**INFORMATION SHOWN:**
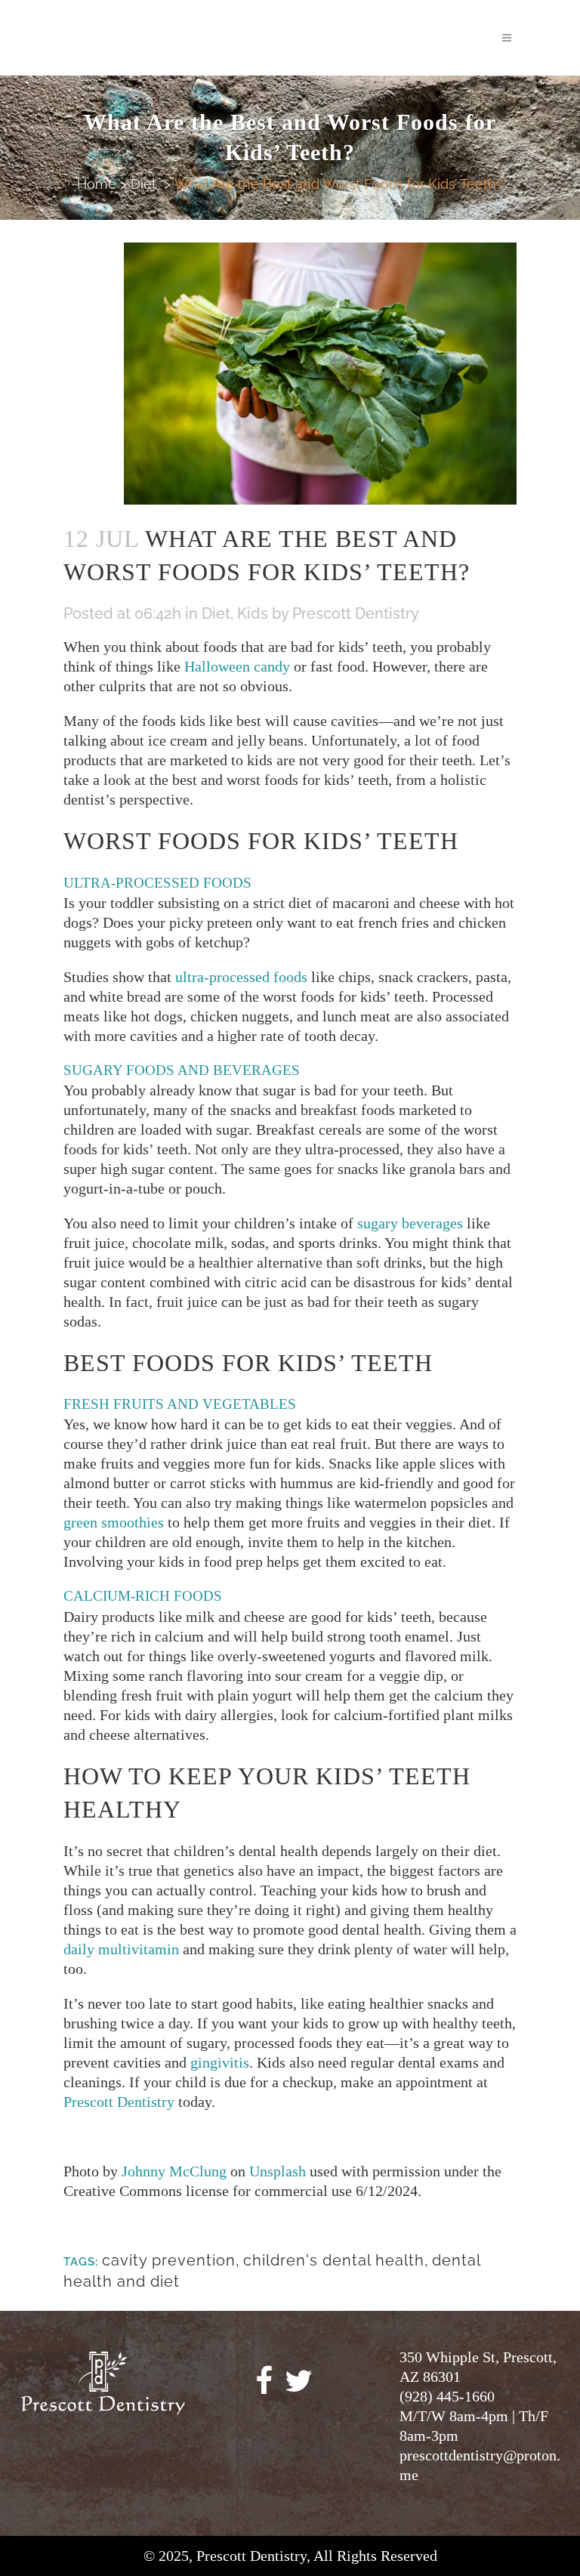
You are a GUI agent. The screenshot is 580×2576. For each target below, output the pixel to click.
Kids (252, 613)
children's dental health (333, 2260)
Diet (143, 184)
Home (96, 184)
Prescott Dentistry (355, 613)
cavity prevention (169, 2260)
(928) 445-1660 (447, 2396)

**TASK TO COMPLETE:** Copy exactly the lines of the listing above, beginning at the line with "Prescott Dentistry (355, 613)" and ending at its final line; write out nothing else.

**SOLUTION:**
Prescott Dentistry (355, 613)
cavity prevention (169, 2260)
(928) 445-1660 (447, 2396)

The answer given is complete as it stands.